Differences among cultivars may be related to the purpose for which each cultivar was bred, for example, forage, pasture, or amenity purposes (Hoveland 2009). Developing cultivars that exhibit specific characteristics or functionality might decrease the phenotypic plasticity of the plant and the range of conditions to which it could adapt (Kölliker et al. 1999; Ghalambor et al. 2007). Forage cultivars are selected to coexist in mixed plant communities and so should be successful in natural communities (Saikkonen et al. 1998; Kölliker et al. 1999; Saari and Faeth 2012). However, their invasive potential might be reduced when they are introduced to areas where specific requirements are not met. For example, a meta-analysis of Epichloë–grass symbioses indicates that high soil nutrient availability is linked to greater endophyte benefits (Saikkonen et al. 2006); in contrast, soil nutrient availability at our site is low (Yurkonis et al. 2012).

The strong temporal effect for all response variables could be related to climatic effects on plant growth and survival. Overall, plant richness and diversity and Schedonorus abundance were low in 2012, suggesting the occurrence of a large-scale event. This may have been related to the cold overwinter temperatures in 2011 or somewhat lower levels of precipitation in 2012. An unusually high vole population in 2012 might also have affected overall plant abundances (Hager and Stewart 2013). Further investigation is required to determine the mechanisms underlying strong temporal variation, and our results stress the importance of long-term experiments in examining host-endophyte effects.
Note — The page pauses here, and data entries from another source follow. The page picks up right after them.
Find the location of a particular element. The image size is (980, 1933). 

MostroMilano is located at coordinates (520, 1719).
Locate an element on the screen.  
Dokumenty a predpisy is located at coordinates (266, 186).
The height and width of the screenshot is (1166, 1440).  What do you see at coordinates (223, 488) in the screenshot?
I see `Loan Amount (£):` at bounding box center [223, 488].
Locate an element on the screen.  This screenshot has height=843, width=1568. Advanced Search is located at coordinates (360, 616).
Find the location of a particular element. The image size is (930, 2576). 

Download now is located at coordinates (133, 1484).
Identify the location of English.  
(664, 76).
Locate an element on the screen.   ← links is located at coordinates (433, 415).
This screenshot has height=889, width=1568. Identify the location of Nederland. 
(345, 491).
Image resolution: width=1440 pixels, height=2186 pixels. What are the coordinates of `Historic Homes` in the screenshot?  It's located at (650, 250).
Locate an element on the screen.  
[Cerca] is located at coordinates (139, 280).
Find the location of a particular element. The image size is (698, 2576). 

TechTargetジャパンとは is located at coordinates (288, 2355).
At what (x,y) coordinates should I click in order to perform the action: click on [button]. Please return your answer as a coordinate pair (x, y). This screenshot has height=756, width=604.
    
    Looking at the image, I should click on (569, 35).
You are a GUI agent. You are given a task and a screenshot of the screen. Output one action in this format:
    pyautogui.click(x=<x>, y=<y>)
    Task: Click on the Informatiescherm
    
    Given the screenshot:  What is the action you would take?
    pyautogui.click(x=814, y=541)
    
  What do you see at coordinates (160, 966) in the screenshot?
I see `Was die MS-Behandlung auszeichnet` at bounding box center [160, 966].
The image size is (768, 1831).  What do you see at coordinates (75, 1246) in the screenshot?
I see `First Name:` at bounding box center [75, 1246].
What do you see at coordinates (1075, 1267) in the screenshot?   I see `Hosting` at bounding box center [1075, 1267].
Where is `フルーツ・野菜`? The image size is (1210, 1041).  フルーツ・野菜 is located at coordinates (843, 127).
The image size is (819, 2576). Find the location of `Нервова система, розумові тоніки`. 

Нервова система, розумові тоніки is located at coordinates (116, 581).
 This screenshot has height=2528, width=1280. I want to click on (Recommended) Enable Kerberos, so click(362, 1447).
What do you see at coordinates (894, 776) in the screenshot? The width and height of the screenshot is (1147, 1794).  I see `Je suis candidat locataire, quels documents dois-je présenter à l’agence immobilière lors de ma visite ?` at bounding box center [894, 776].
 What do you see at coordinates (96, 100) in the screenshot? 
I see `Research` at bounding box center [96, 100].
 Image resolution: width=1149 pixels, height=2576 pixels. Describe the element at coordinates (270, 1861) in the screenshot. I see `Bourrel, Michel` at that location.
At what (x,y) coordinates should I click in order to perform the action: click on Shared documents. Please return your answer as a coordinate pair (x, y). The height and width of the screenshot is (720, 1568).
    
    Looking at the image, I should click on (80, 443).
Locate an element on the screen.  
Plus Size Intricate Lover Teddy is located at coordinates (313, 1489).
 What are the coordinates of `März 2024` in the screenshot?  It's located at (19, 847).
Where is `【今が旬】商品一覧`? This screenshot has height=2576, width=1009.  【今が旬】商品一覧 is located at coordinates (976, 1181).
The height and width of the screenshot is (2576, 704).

Finally, it is unreasonable to assume that S. pratensis and S. arundinaceus are the only species within our community that are associated with microbial symbionts (Rudgers et al. 2009). Our communities were dominated mainly by other graminoids, but also forbs and legumes, some of which are associated with other types of endophyte (Saikkonen et al. 2010). Very little is currently known about the endophyte status of, and its effects in, other plant species. Future work examining the prevalence and competitive ability of other endophyte-associated species in comparison with our focal species could provide insight into potential species and habitat interactions.

Conclusion

Initial studies of grass–endophyte mutualisms using S. arundinaceus–E. coenophiala cultivar KY-31 found strong, positive endophyte effects on the host grass invasion success. However, our evidence indicates that endophyte presence does not result in similar benefits to the host grass in other poöid–Epichloë symbiotic associations. The effect of the grass–Epichloë symbiosis is not generalizable, but rather species, cultivar, and endophyte specific. Effects of site conditions such as the composition of competing vegetation, resource availability, and climate will also make it difficult to forecast the outcome of a poöid–Epichloë invasion. Examining multiple grass–endophyte systems using multiple cultivars, species, and sites will be important to determine the range of conditions in which such endophyte associations benefit host grass performance and have subsequent effects on the co-occurring biotic communities.